Recipients should keep Form H3087 with them at all times during the current month. Recipients show the form to the medical provider every time they need a service.
The form includes a client-specific indicator about eligibility for three, or more than three, prescriptions.
The department mails the only copy of Form H3087 to the recipient. A form retention schedule does not apply.
The department prints the following information:
Good Through — The latest date (month, day, year) that the form is valid. This is the ending date of the eligibility.
Limited — This is printed only if the recipient is in lock-in status and must receive nonemergency medical services from only one designated physician and/or one pharmacy. The name of the designated physician and/or pharmacy also is printed. Family planning services, and EPSDT medical screening, dental and hearing aid services for recipients under age 21 are exempt from the LOCKIN Program except when obtaining LOCKIN drugs through the Vendor Drug Program.

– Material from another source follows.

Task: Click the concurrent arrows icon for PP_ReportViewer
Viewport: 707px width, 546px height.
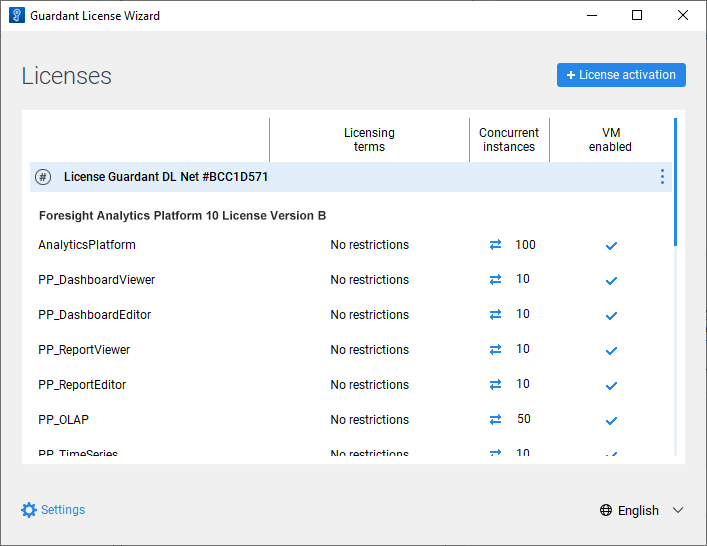Action: (x=495, y=350)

Emergency — This is printed only if the recipient is limited to coverage for an emergency medical condition.
Hospice — This is printed only if the recipient is enrolled in Hospice.
QMB — This is printed only if the department is providing coverage of Medicare deductible and coinsurance liabilities within Medicaid reimbursement limitations. The recipient is not eligible for regular Medicaid benefits.

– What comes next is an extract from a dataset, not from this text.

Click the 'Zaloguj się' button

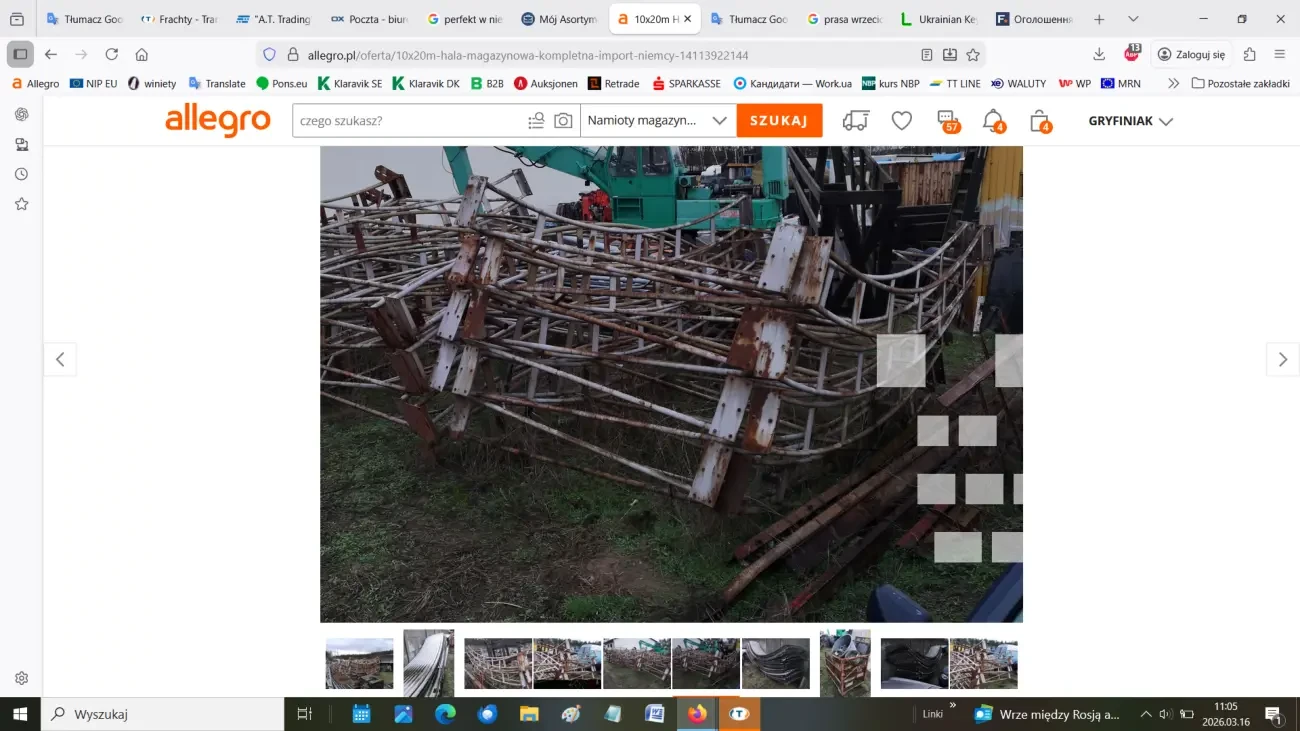pyautogui.click(x=1191, y=55)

MQMB — This is printed only if the department is providing regular Medicaid coverage as well as coverage of Medicare deductible and coinsurance liabilities within Medicaid reimbursement limitations.

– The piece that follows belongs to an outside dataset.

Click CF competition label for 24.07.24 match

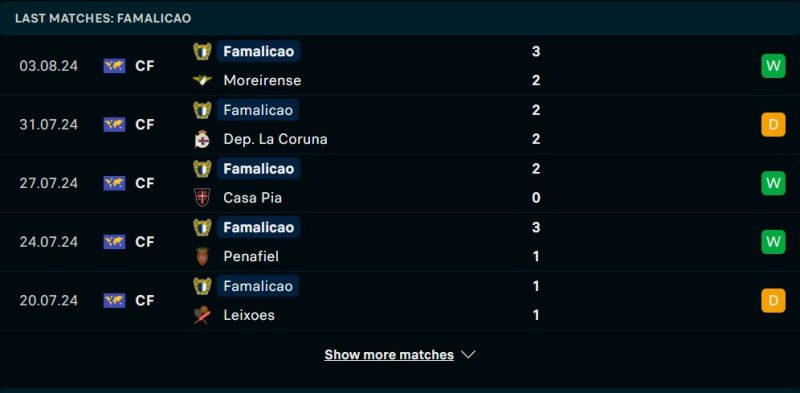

PE — This is printed only if the recipient is presumptively eligible for Medicaid. The recipient's coverage is limited to medically necessary out-patient services and family planning services are covered. Labor, delivery, inpatient services, and EPSDT medical and dental services are not covered.
STAR Health Plan — This is printed only if the recipients are enrolled in the Medicaid Managed Care Program. Each recipient's provider, FQHC or HMO is named on the form.
Date Run — The date the form was printed.
BIN — This bank identification number is used by the Vendor Drug pharmacist for network routing; this number (610098) identifies HHSC.
TP — The type program for the case. This identifies the case as HHSC or SSI.
Cat — The case category.
Case No. — The case number.
ID No. — The recipient's Texas Medicaid identification number.
Name — The full name of the recipient.
Date of Birth — The recipient's month, day, and year of birth.
Sex — An "F" for female or "M" for male.
Eligibility Date — The beginning date of eligibility.
TPR — Third party resource. "P" shows that the recipient has private insurance. "M" shows that the recipient is eligible for Medicare.
Medicare No. — The recipient's Medicare (HIC) number, if known.
Information about limited services — A check mark means the recipient is eligible for the service. Also, reminders about THSteps' Medical and Dental Check-ups are included for each recipient under age 21.